Um grupo de investigadores conseguiu pela primeira vez mapear a transmissão da actividade neural entre áreas cerebrais afastadas, concluindo que o cérebro processa a informação visual de forma diferente do que se pensava, anunciou esta segunda-feira a Fundação Champalimaud.
Esta investigação, cujos resultados são publicados esta segunda-feira na revista Nature Neuroscience, foi desenvolvida por Leopoldo Petreanu, Nicolás Morgenstern e Jacques Bourg, neurocientistas do Centro Champalimaud, em Lisboa.
Os investigadores conseguiram pela primeira vez mapear ligações neurais individuais entre áreas distantes no cérebro, revelando que a rede de ligações neurais do cérebro é mais complexa do que se pensava.
“Estes registos são as primeiras medições, à escala dos axónios individuais, da transmissão de actividade neural entre áreas cerebrais afastadas”, afirma Leopoldo Petreanu. Os axónios são os cabos através dos quais os neurónios transmitem o sinal nervoso para outros neurónios.
Segundo Leopoldo Petreanu, o objectivo dos investigadores é “perceber a estrutura do cérebro”, mas o mapa que hoje é conhecido sobre as ligações neurais “ainda é muito tosco” e, excepto a nível local, ainda não se sabe “como é que cada axónio está ligado”.
Agora, graças a uma nova técnica de estimulação neural, com recurso a feixes de laser, desenvolvida no seu laboratório, os autores conseguiram registar, no cérebro de ratinhos, a actividade de axónios individuais entre uma área do cérebro chamada tálamo e a parte do córtex visual que recebe, através do tálamo, a informação visual que chega à retina do olho.
O córtex visual possui uma estrutura em camadas. Uma dessas camadas, designada L4, é o ponto de entrada no córtex da maioria dos estímulos visuais.
Após os ‘inputs visuais’ serem enviados do tálamo para L4, onde começam a ser processados, os sinais resultantes são transmitidos de L4 para uma outra camada, L2/3, onde o processamento prossegue.
“Este é o nosso principal resultado, e poderá ser uma forma de garantir uma grande especialização das células de L2/3 na deteção das características [do input visual]”, diz o investigador.
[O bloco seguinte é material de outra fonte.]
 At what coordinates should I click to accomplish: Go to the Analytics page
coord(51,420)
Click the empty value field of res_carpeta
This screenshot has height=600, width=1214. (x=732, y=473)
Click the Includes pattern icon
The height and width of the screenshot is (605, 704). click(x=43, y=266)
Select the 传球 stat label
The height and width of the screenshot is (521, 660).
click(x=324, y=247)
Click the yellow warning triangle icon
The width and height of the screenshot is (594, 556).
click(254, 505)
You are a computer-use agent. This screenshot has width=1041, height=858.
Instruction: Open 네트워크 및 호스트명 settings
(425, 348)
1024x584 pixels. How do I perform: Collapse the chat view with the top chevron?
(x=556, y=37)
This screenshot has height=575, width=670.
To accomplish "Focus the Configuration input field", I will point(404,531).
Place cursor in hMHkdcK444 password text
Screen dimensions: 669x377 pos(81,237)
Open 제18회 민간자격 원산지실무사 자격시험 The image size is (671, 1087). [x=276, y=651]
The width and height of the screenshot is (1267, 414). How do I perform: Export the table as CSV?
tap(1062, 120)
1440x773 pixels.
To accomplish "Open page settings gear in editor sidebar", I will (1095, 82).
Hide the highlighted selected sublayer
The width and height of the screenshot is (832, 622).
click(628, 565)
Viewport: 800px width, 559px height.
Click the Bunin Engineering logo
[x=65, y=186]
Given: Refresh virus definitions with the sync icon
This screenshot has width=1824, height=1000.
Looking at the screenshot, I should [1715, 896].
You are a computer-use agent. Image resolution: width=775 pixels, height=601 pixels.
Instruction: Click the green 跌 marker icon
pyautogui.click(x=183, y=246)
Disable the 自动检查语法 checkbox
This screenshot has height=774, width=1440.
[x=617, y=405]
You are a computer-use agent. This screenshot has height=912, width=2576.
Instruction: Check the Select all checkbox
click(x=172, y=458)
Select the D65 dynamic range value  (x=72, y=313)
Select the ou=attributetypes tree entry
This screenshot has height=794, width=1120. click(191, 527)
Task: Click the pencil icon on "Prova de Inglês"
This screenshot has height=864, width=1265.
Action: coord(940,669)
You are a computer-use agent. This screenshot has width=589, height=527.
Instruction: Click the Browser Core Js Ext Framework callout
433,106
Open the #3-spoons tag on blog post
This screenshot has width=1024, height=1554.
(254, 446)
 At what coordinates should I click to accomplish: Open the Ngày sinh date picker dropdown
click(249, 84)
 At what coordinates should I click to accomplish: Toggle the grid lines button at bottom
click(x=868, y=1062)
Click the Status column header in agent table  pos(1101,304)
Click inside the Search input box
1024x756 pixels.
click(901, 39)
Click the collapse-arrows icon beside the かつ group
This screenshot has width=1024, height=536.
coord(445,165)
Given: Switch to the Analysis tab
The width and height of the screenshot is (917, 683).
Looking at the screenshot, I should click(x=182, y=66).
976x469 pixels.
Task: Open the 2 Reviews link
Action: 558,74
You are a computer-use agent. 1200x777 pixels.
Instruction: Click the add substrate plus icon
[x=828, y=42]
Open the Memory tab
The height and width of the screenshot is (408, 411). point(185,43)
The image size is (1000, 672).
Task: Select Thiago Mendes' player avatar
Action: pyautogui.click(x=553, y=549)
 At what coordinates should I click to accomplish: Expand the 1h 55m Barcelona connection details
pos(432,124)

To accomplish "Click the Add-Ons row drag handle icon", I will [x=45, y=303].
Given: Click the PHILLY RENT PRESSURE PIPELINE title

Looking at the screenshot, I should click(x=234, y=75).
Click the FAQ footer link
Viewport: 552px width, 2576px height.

Este tipo de estrutura em camadas e ligações que ‘saltam uma camada’ já havia sido estudada em redes neurais artificiais. Os investigadores acreditam que este é o tipo de estrutura que funciona córtex visual e provavelmente no processamento que o cérebro faz de outros tipos de inputs sensoriais, que não apenas do tipo visual.
Um outro resultado da investigação diz respeito à própria camada L4: sabe-se que inclui pequenos grupos de neurónios interligados por conexões bidirecionais.
No entanto, os investigadores ainda não perceberam qual a função destes pequenos circuitos locais.
Uma hipótese é que funcionem como amplificadores de determinadas características da informação visual que chega aos olhos, como por exemplo, as margens dos objectos.
Contudo, fica ainda por descobrir como é que o fazem e como é que estes circuitos locais interagem com os sinais provenientes de outras áreas do cérebro para integrar a informação visual.